Kann es funktionieren, auf einem T-Mobile MDA Gentoo laufen zu lassen?   :Rolling Eyes: 

Gibt es unter Gentoo überhaupt eine Möglichkeit zu Telefonieren, bzw. SMS zu schicken?

Danke im vorraus

LG Roland

----------

## slick

MDA ist nur die T-Mobile Bezeichnung, normal werden die Teile als HTC irgendwas bezeichnet. Danach sollte man dann auch googlen.
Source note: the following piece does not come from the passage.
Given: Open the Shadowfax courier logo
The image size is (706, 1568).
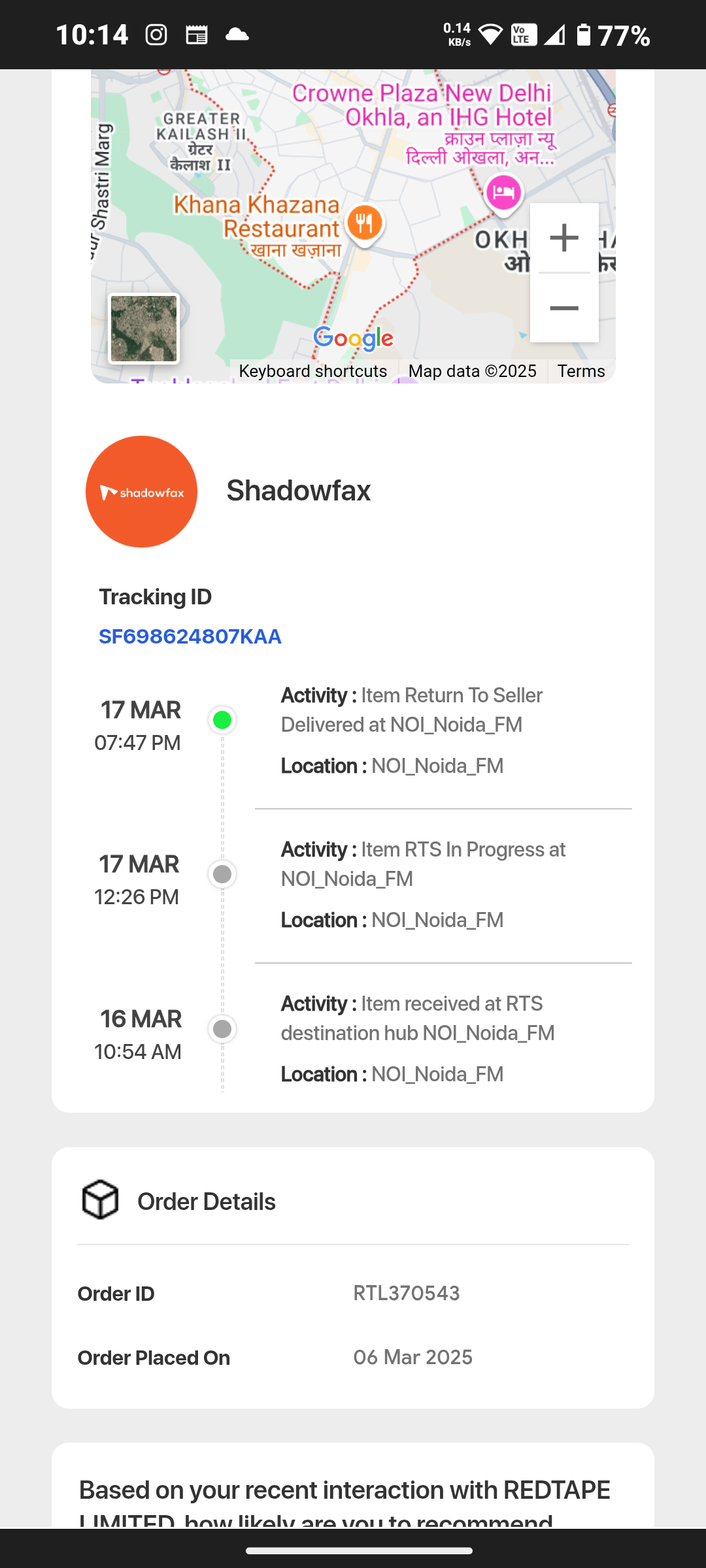Looking at the screenshot, I should pos(141,491).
Und dann gehts weiter hier:

http://wiki.xda-developers.com/index.php?pagename=Xanadux

http://www.htc-linux.org/wiki/index.php?title=Main_Page

...

Mit Gentoo ansich wirst du vermutlich wenig Glück haben.

----------

## Schinkencroissant

Hallo,

habe gerade zufällig zu einem anderen Telefon was gefunden:

http://www.freeyourphone.de/portal_v1/viewtopic.php?f=55&t=781

Wenn ich es richtig verstanden habe, dann hat es da jemand geschafft, ein Gentoo auf einem Handy zu installieren. Dort findest Du eventuell auch Tipps, die für Dichi hilfreich sein könnten. Also welche Programme benötigt werden und so weiter.
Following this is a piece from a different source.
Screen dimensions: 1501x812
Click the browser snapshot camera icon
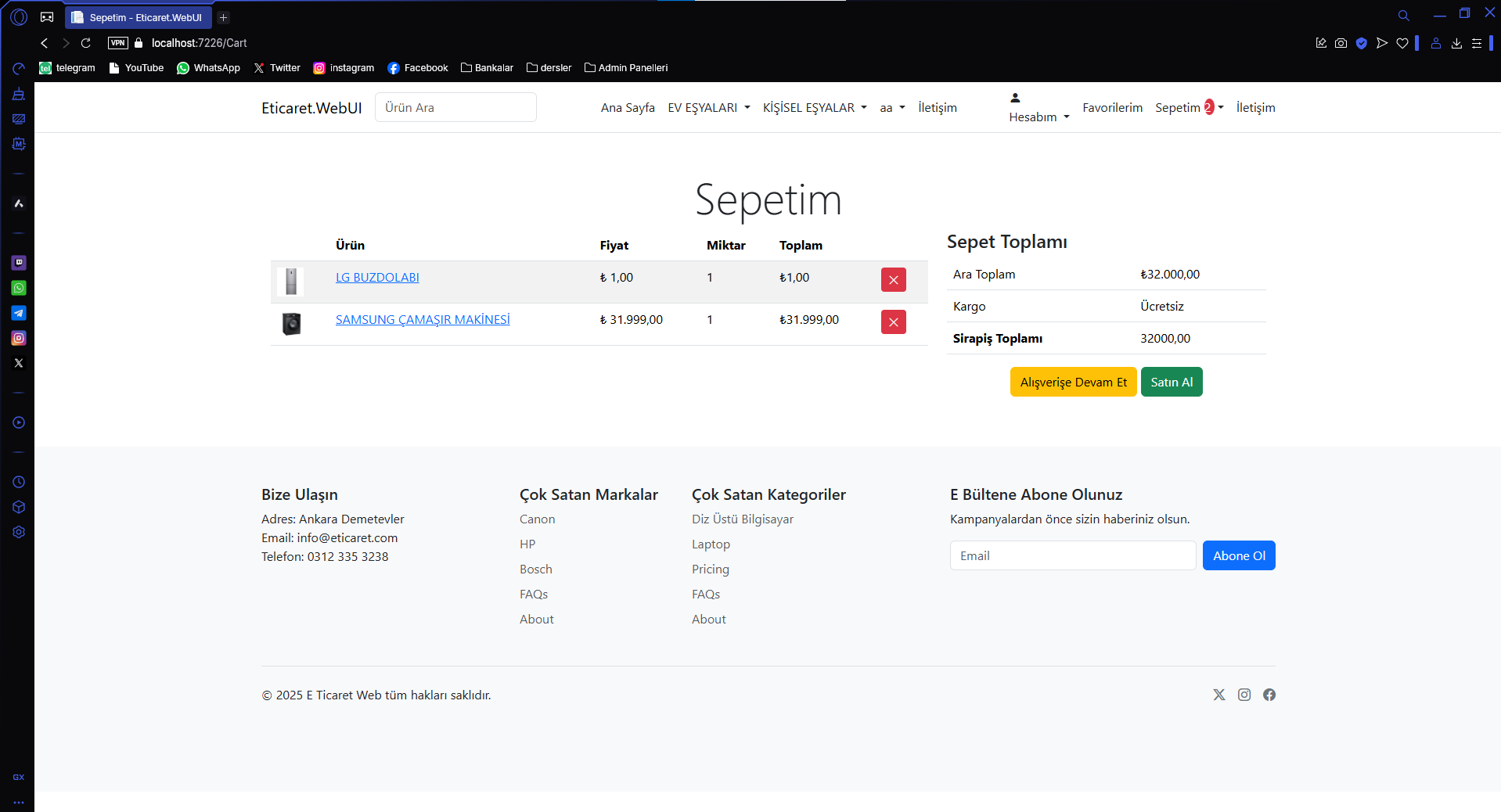coord(1341,43)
Viele Grüße und viel Spaß,

Schinkencroissant

P.S.: Bitte den Thread auf dem aktuellen Stand Deiner Entwicklung diesbezüglich halten, interessiert mich auch sehr ;-)

----------

## 72_6f_6c_61_6e_64

Danke für die vielen Tipps.

Ich hab das Teil noch nicht, aber sobald es Fortschritte (oder Probleme) gibt, poste ich sie.

LG Roland

----------

## 72_6f_6c_61_6e_64

Ich hab jetzt das Teil doch nicht bekommen.

Aber ich hab folgendes gefunden:

http://linuxpda.netne.net/2009/06/gizard-gentoo-htc-wizard/#more-52

Dort ist ein Gentoo-Betriebssystem für WindowsMobile 5 beschrieben.

Ob das auch unter neueren WindowsMobile Betriebssystemen funktioniert ist mir nicht bekannt. Ich habe auch nicht herausgefunden, ob man das fix installieren kann.

PS: Ist es aber eigentlich trotzdem möglich unter Gentoo zu telefonieren?

Mit Bluetooth kann man ja das Handy mit dem Notebook verbinden.

Kann man dann über die SIM-Karte telefonieren? Wenn ja, mit welcher Software?

LG Roland

----------